PointNet2-based model for the prediction of vegetation coverage using 3D LiDAR point clouds

This project was conducted during the summer of 2021. It is now archived and read-only.

What is it?

This repository includes:

  • PyTorch implementation of a weakly supervised algorithm for the prediction of maps of vegetation coverage for different vegetation strata. The algorithm is based on PointNet2 for 3D data classification and segmentation.
  • Interpretation tools for predictions, in the form of visualizations of intermediary scores and maps of the model.
  • Inference tools, to make predictions at scale, for areas of arbitrary shapes, including data preparation, batched-inference, and fusion of local maps into a global map of vegetation coverage.

This work stems from and extends the following research project: ekalinicheva/plot_vegetation_coverage.

What do results look like?

Parcel level inference steps

Plot-level results interpretation figure

Plot-level predictions on evaluation data during cross-validation are interpreted with the following figures, which helps gain confidence into how the model identify vegetation:

Keys:

  • Left
    1. LiDAR point cloud, visualized in fake colors to highlights vegetation (Near Infrared+Red+Green as RGB channels)
    2. LiDAR point cloud showing pointwise class membership (probabilities of class membership as RGB channel
    3. LiDAR point cloud showing pointwise class probability for most likely strata based on an explicit strata-likelihood modelling used in training regularization. Black indicates deviation from the explicit model.
  • Right - "gt" stands for Ground Truth, i.e. the target label, to which predicted values are compared:
    1. Raster of low vegetation coverage
    2. Raster of medium vegetation coverage
    3. Raster of high vegetation coverage

What happens in the PointNet2-based model?

Inference is highly structured to make predictions more logical and interpretable, which improves generalization capabilities.

The model takes raw, unordered set of LiDAR points and computes for each point the pointwise probability of membership to one of four following class:

  • bare soil
  • low vegetation
  • medium vegetation
  • high vegetation

Alongside, the model computes a fifth value in the 0-1 range, which is interpreted as a density. This density is then multiplied with membership probabilities to yield pointwise coverage predictions for all three vegetation strata. Note: the bare soil probability is ignored, but is important to have a proper definition of membership probabilities.

Finally, pointwise coverages values are max-projected on each stratum, which yields four 2D rasters of vegetation coverage values. The average value of each raster then gives the coverage value for the area of interest.

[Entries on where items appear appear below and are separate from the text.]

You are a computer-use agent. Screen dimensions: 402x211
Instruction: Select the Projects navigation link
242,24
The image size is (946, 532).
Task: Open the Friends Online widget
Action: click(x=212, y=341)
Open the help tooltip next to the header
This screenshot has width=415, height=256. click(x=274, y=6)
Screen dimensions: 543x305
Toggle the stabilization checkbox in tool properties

The model is applied to circular, 10m radius plots. With pointwise classification and coverage map generation, individual predictions can be explained.

How to make it run?

Requirements

This project lives in an environment with python 3.7.11 and pytorch 1.8.0. Modules torch_scatter, torch_geometric and torch_cluster are also required.

Use the setup_env.sh script to create a conda environment with all fixed python dependencies automatically for cuda 1.1.1.

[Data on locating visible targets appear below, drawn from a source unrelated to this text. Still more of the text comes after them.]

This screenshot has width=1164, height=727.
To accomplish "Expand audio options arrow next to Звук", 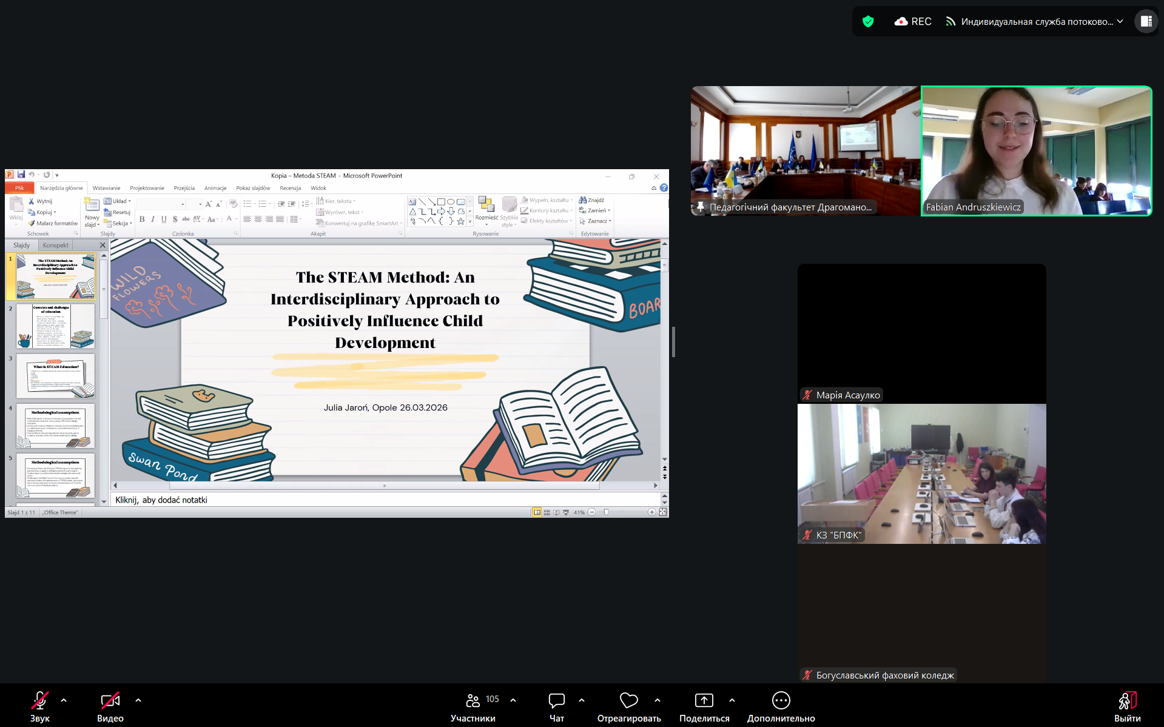I will click(x=64, y=700).

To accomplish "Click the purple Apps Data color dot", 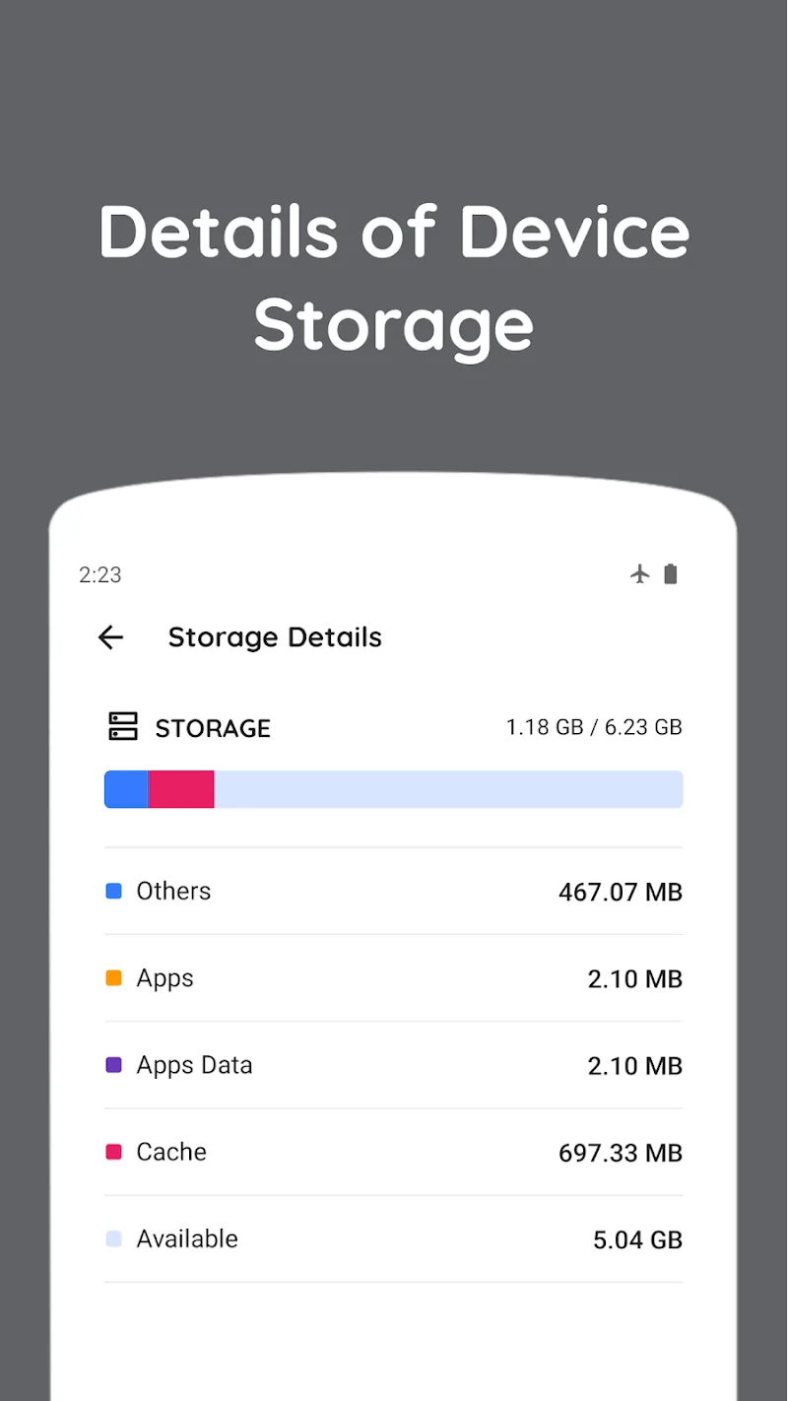I will (x=113, y=1065).
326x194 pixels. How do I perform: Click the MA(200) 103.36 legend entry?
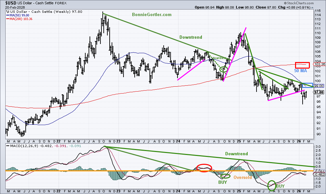click(21, 19)
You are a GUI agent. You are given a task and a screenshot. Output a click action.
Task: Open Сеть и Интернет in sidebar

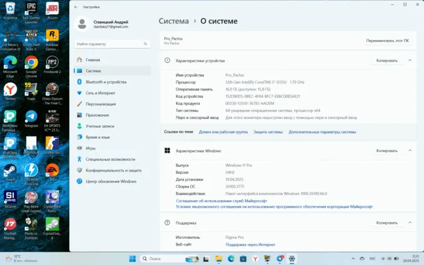[100, 93]
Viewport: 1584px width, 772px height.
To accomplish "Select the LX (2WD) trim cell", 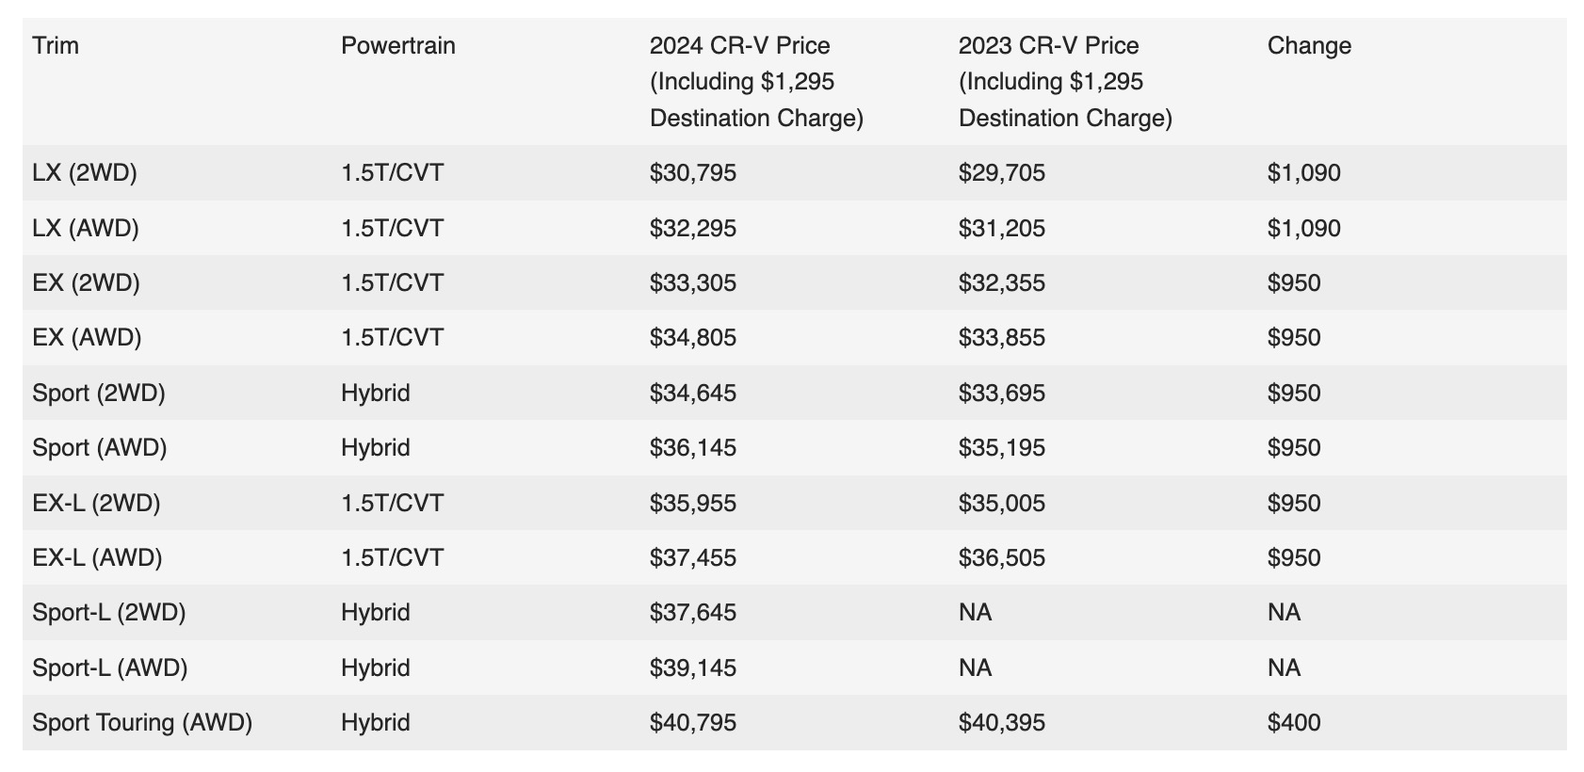I will (85, 173).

This project requires GDAL library for geographic data manipulation, which can be installed following this recipe.

Comet.ml was used to track experiments. If you do not need it, simply add parameter --disabled when running the code.

Commands

File config.py specify all relevant parameters than can be modified when running the code. Parameters relative to locations to input data should be specified. CUDA support for PytTorch is enabled with --cuda x (where x is the GPU index). All logs are saved in a required ./experiments/ folder.

Model training and evaluation are performed with cross-validation in python main.py [...]. They require to specify the following arguments:

  • --las_plots_folder_path: A folder of .las files with a unique identifiers as filename, whose features are specified in utils.load_data.load_las_file and named via --input_feats.
  • --gt_file_path/--corrected_gt_file_path The .csv files with the target labels in the 0-100 range (%), whose columns are the ones defined in utils.load_data.load_ground_truths_dataframe. If you do not need to use corrected target labels that are different from original labels, use the same .csv file for both.

The inference is two-steps:

  • Preparation of parcel data: python prepare.py [...]
  • Prediction of parcel data: python predict.py --task inference [...]

and requires to specify the following arguments:

  • --las_parcels_folder_path: a folder, which has a subfolder named input which contains the .las files with a unique identifiers as filename. Note: the .las files should include points within a 20m buffer of the parcel, to avoid border-effects.
  • --parcel_shapefile_path: a shapefile, with a shape per parcel, with a shape ID corresponding to its .las filename.
  • --inference_model_id: the experiment id of a pytorch-saved model .pt checkpoint saved by model.point_net2.PointNet2.save_state. The .pt model can have arbitrary name but must contains the "full" keyword (e.g. "my_full_model.pt"), and be stored in ./experiments/.../{inference_model_id}/ folder.

Prepared data (.pkl) is stored in {las_parcels_folder_path}/prepared/. Predicted maps (.tiff) and a shapefile updated with the parcel-level predictions are stored in {las_parcels_folder_path}/inference/{inference_model_id}/, including small plot-level maps in subfolders.

N.B. many files are opened simultaneously when local maps are merged into parcel-level map. To avoid a system error on linux, one can raise the limits of simultaneously opened files with ulimit -n 30000. Add it to .bashrc to make it systematic.